16
Dec
By Eric Schweibenz
On December 14, 2009, the International Trade Commission issued a notice determining to review in its entirety the final initial determination on remand issued by ALJ Theodore R. Essex on October 9, 2009 in Certain Refrigerators and Components Thereof (Inv. No. 337-TA-632).

By way of background, the Complainants in this investigation are Whirlpool Corp., Whirlpool Manufacturing Corp., Whirlpool Patents Co., and Maytag Corp. (collectively, “Whirlpool”) and the Respondents are LG Electronics Corp., Inc., LG Electronics, USA, Inc., and LG Electronics Monterrey, Mexico S.A. de C.V. (collectively, “LG”).  The investigation was instituted on February 21, 2008.  On February 26, 2009, ALJ Essex issued the initial determination, finding no violation of Section 337 with respect to United States Patent No. 6,082,130 (the ‘130 patent).  On April 27, 2009, the Commission decided to review the ID in its entirety and requested briefing by the parties on the issue of claim construction.  In its July 8, 2009 opinion, the Commission (i) modified the ID’s claim construction for the terms “freezer compartment,” “disposed within the freezer department,” and “ice storage bin having a bottom opening,” (ii) affirmed the ID’s construction of the term “ice maker,” and (iii) determined to remand the investigation to the ALJ to make findings regarding infringement, validity, and domestic industry consistent with the Commission’s claim constructions.  See our July 8 post for more details.  On July 22, 2009, LG filed a petition for reconsideration of the Commission’s decision to modify the ALJ’s claim constructions of the phrases “freezer compartment” and “disposed within the freezer compartment.”  On August 28, 2009, the Commission denied LG’s petition.  See our September 1 post for more details.  On October 9, 2009, ALJ Essex issued his initial determination on remand (“RID”), finding no violation of Section 337.  Specifically, in the RID, ALJ Essex determined (1) that the accused refrigerators and components thereof do not infringe the asserted claims of the ‘130 patent literally or under the doctrine of equivalents; (2) that claims 1, 2, 4, 6, and 9 of the ‘130 patent are invalid under 35 U.S.C. § 103 for obviousness, but that claim 8 of the ‘130 patent is not invalid under 35 U.S.C. § 103; and (3) a domestic industry exists.

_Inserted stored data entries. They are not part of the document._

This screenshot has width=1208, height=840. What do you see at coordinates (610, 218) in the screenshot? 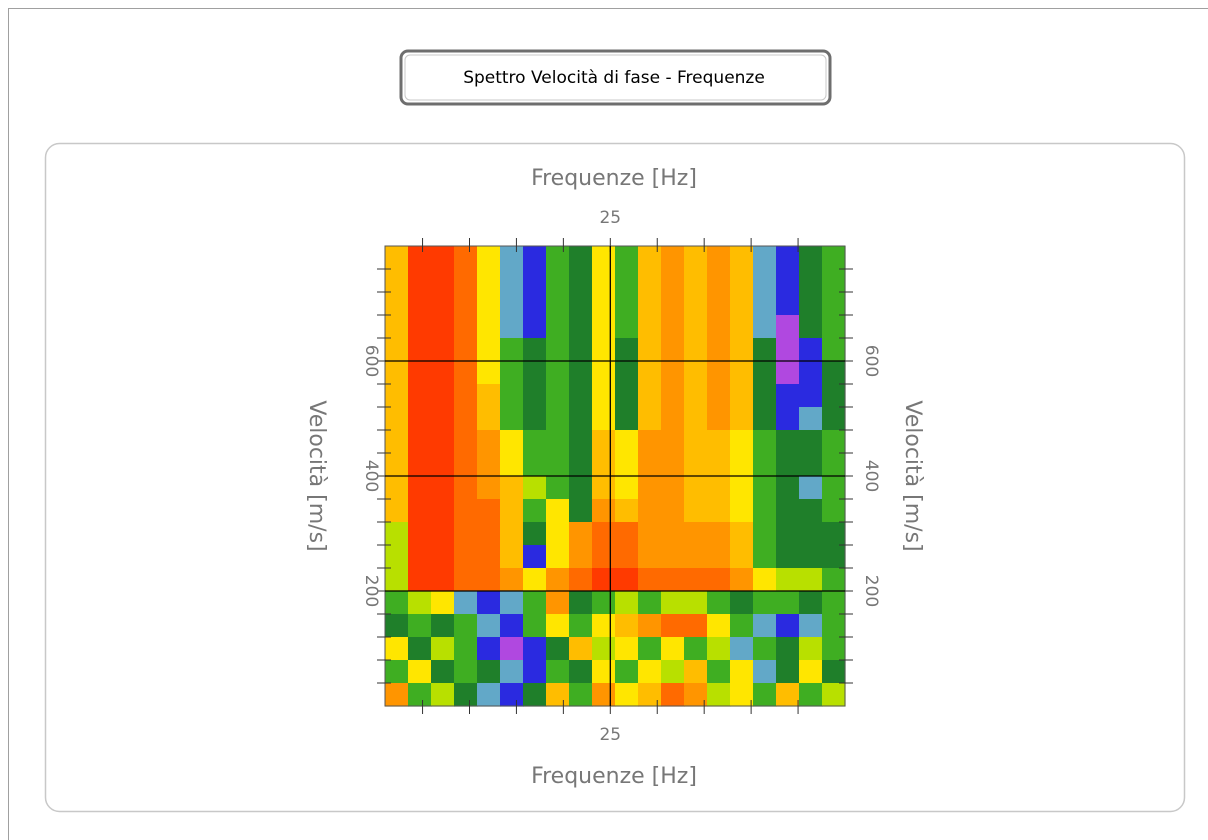
I see `x-tick-label: 25` at bounding box center [610, 218].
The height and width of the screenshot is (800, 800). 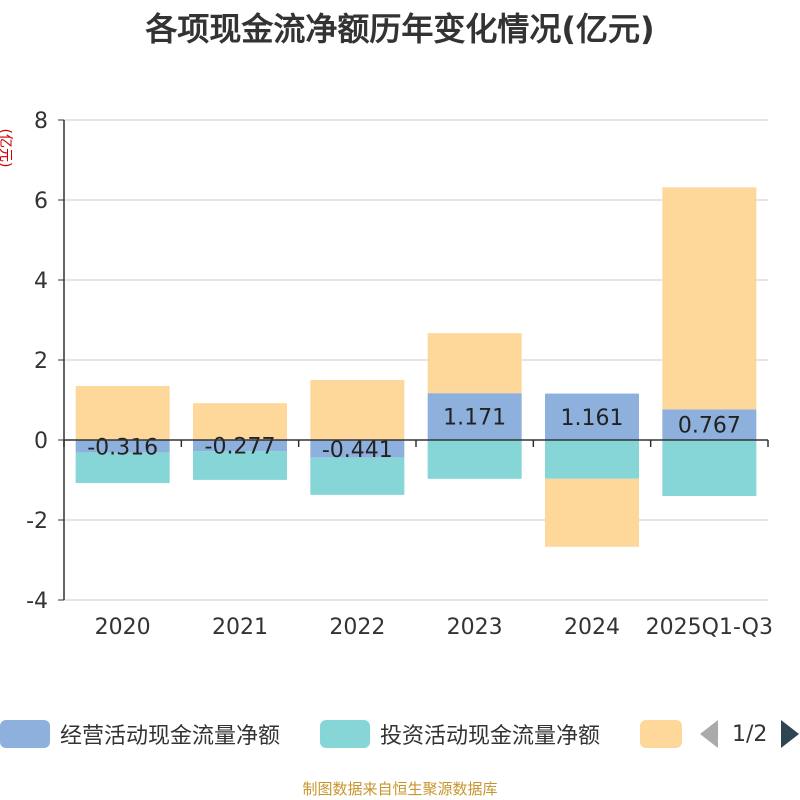 What do you see at coordinates (41, 282) in the screenshot?
I see `y-tick-label: 4` at bounding box center [41, 282].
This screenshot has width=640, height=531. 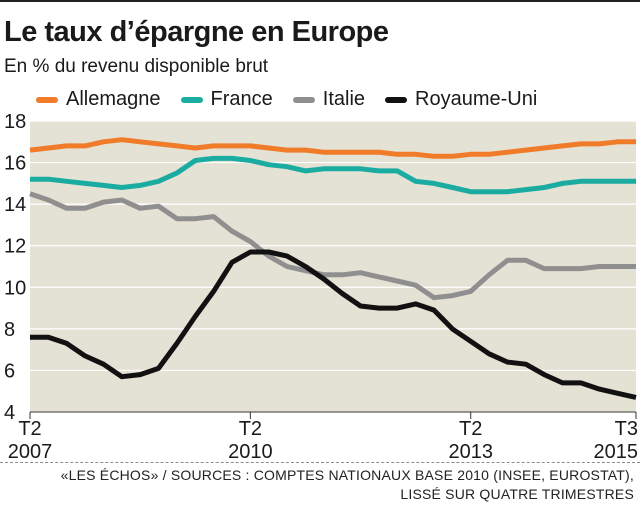 I want to click on x-tick-label-quarter: T3, so click(x=626, y=429).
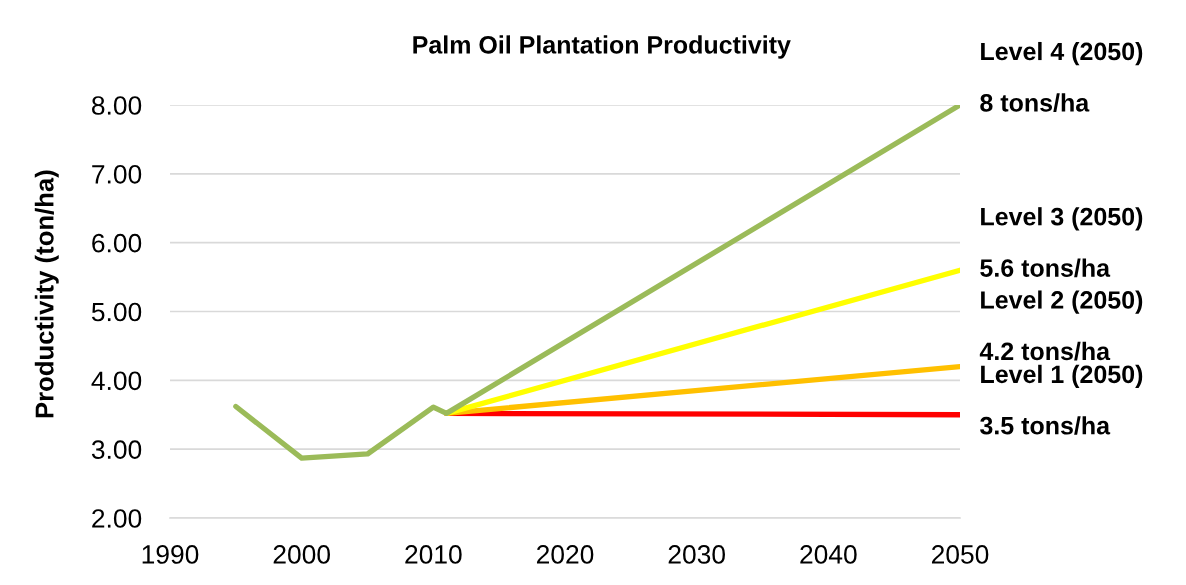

On October 26, 2009, Whirlpool filed a petition for review of the RID, and LG filed a contingent petition for review of the RID.  On November 3, 2009, LG filed a response to Whirlpool’s petition for review.  On November 4, 2009, Whirlpool filed a response to LG’s contingent petition for review.  On November 6, 2009, the Commission Investigative Staff filed a combined response to both petitions.

After examining the record of the investigation, including the RID, the Commission decided to review the RID in its entirety.  In the December 14 notice, the parties are requested to brief their positions in response to the following questions: “Does the prior art of record show an ice discharge chute, as recited in claim 2 of the ‘130 patent, that is separate from and below the bottom opening of the ice storage bin?  Can this prior art be combined with the Hitachi reference, or any other prior art references that are currently in the record, to render claim 2 obvious?”

The parties’ briefs to the Commission are due by December 30, 2009, with reply submissions due by January 7, 2010.